Element and text position data

--- begin ---

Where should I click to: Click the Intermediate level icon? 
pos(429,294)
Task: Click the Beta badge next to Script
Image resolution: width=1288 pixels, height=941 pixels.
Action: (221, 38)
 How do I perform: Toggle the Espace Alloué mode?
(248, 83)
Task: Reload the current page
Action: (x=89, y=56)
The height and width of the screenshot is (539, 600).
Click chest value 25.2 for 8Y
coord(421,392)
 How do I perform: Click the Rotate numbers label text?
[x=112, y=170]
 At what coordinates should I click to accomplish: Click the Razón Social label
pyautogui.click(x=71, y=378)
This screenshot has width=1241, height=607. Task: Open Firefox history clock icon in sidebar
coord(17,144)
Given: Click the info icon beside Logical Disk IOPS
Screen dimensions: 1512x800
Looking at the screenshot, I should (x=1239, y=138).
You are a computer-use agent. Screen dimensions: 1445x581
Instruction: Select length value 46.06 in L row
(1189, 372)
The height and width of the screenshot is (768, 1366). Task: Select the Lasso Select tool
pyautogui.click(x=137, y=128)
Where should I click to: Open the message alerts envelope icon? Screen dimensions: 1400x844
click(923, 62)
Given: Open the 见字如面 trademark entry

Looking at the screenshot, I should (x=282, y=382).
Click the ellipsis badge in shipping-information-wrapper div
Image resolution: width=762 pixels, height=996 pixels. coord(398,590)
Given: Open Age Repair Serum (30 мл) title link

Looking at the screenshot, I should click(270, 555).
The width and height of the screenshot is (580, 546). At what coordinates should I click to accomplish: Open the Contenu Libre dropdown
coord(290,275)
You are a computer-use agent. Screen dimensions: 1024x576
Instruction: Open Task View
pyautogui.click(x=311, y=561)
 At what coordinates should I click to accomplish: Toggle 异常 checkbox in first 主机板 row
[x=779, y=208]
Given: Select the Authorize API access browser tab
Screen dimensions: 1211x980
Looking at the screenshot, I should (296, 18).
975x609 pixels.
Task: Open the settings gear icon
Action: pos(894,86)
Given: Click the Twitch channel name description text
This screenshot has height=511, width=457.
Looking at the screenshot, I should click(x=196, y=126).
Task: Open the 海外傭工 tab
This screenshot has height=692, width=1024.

--- end ---

Written exercise: Rewrite all of the rows above, replacing "Screen dimensions" with "Display size" and leaving everything else unchanged.

Task solution:
Where should I click to: Click the Intermediate level icon? 
pos(429,294)
Task: Click the Beta badge next to Script
Image resolution: width=1288 pixels, height=941 pixels.
Action: (221, 38)
 How do I perform: Toggle the Espace Alloué mode?
(248, 83)
Task: Reload the current page
Action: (x=89, y=56)
The height and width of the screenshot is (539, 600).
Click chest value 25.2 for 8Y
coord(421,392)
 How do I perform: Click the Rotate numbers label text?
[x=112, y=170]
 At what coordinates should I click to accomplish: Click the Razón Social label
pyautogui.click(x=71, y=378)
This screenshot has width=1241, height=607. Task: Open Firefox history clock icon in sidebar
coord(17,144)
Given: Click the info icon beside Logical Disk IOPS
Display size: 1512x800
Looking at the screenshot, I should (x=1239, y=138).
You are a computer-use agent. Display size: 1445x581
Instruction: Select length value 46.06 in L row
(1189, 372)
The height and width of the screenshot is (768, 1366). Task: Select the Lasso Select tool
pyautogui.click(x=137, y=128)
Where should I click to: Open the message alerts envelope icon? Display size: 1400x844
click(923, 62)
Given: Open the 见字如面 trademark entry

Looking at the screenshot, I should (x=282, y=382).
Click the ellipsis badge in shipping-information-wrapper div
Image resolution: width=762 pixels, height=996 pixels. coord(398,590)
Given: Open Age Repair Serum (30 мл) title link

Looking at the screenshot, I should click(270, 555).
The width and height of the screenshot is (580, 546). At what coordinates should I click to accomplish: Open the Contenu Libre dropdown
coord(290,275)
You are a computer-use agent. Display size: 1024x576
Instruction: Open Task View
pyautogui.click(x=311, y=561)
 At what coordinates should I click to accomplish: Toggle 异常 checkbox in first 主机板 row
[x=779, y=208]
Given: Select the Authorize API access browser tab
Display size: 1211x980
Looking at the screenshot, I should (296, 18).
975x609 pixels.
Task: Open the settings gear icon
Action: pos(894,86)
Given: Click the Twitch channel name description text
This screenshot has height=511, width=457.
Looking at the screenshot, I should click(x=196, y=126).
Task: Open the 海外傭工 tab
This screenshot has height=692, width=1024.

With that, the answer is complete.